### PROVIDED TEXT:
*** Begin section ***
Political involvement

The increasing attention of social commentators and politicians has raised issues of:

  • Woke capitalism: believers in so-called free market liberalism regard the vogue for ESG as simply an example of wokeness, which should be treated as the enemy of shareholder capitalism and resisted
  • Executive pay: in recent months, examples are emerging where executive pay has been linked to ESG performance, with the criticism that the woolliness of the targets has been used to deliver unwarranted bonuses
  • Extraterritorial impact: the extension of the EU’s new rules has been criticised in the USA for its potential impact on investment companies which can have little influence over data over which they have little control, but which could give rise to potential liabilities.

What is the current purpose of ESG and what’s the way forward to ensure ESG meets its goals?

ESG can broadly be described as an attempt to get companies to better meet the requirements of society at large. This is generally accepted both in the political field and in the wider business community, notwithstanding the long-held views of free market shareholder capitalists.

So, if we ask the question who is it for, we can, perhaps summarise it as being:

  • for the benefit of investors who are concerned about these things
  • to help protect employees
  • to help protect wider stakeholder groups who may be affected by the company’s activities.
*** End section ***
### DIRECTIONS:
**1)** Answer these questions from the ESG text:
(a) To what has executive pay been linked in recent months?
(b) Where has the extension of the EU's new rules been criticized?
(c) How can ESG broadly be described?
**2)** Revise the ESG text starting with "The increasing attention" and going on through "to potential liabilities.", putting "vagueness" in place of "woolliness".

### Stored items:
*** Begin section ***
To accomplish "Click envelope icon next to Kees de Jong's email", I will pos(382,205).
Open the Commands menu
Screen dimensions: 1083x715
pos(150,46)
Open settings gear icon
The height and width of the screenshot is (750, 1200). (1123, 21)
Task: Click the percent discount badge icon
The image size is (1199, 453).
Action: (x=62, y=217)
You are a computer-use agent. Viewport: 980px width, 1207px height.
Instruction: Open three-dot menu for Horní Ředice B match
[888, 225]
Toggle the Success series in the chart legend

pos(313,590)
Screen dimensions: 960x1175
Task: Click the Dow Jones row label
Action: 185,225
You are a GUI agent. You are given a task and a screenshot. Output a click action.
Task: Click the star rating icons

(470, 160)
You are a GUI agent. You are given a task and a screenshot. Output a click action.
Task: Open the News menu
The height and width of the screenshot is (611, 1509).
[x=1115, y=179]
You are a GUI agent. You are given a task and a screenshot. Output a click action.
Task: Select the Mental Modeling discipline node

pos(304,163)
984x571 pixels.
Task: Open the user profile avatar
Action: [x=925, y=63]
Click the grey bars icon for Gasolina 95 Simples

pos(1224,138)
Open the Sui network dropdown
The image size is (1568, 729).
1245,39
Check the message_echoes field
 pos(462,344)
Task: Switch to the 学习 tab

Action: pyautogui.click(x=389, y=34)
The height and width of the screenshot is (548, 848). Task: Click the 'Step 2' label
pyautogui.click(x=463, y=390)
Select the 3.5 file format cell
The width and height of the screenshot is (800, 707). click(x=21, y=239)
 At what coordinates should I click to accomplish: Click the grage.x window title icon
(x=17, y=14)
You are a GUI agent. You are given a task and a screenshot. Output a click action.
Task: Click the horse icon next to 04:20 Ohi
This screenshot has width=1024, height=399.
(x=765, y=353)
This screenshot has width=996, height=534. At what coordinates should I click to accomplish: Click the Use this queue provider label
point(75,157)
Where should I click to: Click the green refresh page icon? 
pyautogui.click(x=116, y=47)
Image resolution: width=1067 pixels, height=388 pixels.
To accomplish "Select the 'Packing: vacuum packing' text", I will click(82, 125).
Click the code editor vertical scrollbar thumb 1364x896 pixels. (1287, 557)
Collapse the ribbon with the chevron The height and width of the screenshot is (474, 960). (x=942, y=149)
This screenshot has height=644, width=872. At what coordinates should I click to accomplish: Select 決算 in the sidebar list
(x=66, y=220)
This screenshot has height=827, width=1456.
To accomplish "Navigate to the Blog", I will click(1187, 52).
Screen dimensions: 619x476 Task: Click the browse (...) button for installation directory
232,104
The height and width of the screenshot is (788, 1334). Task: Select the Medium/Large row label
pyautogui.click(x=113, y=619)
*** End section ***
### SOLUTIONS FOR EACH TASK:
**1)**
(a) ESG performance.
(b) In the USA.
(c) As an attempt to get companies to better meet the requirements of society at large.

**2)**
The increasing attention of social commentators and politicians has raised issues of:

  • Woke capitalism: believers in so-called free market liberalism regard the vogue for ESG as simply an example of wokeness, which should be treated as the enemy of shareholder capitalism and resisted
  • Executive pay: in recent months, examples are emerging where executive pay has been linked to ESG performance, with the criticism that the vagueness of the targets has been used to deliver unwarranted bonuses
  • Extraterritorial impact: the extension of the EU’s new rules has been criticised in the USA for its potential impact on investment companies which can have little influence over data over which they have little control, but which could give rise to potential liabilities.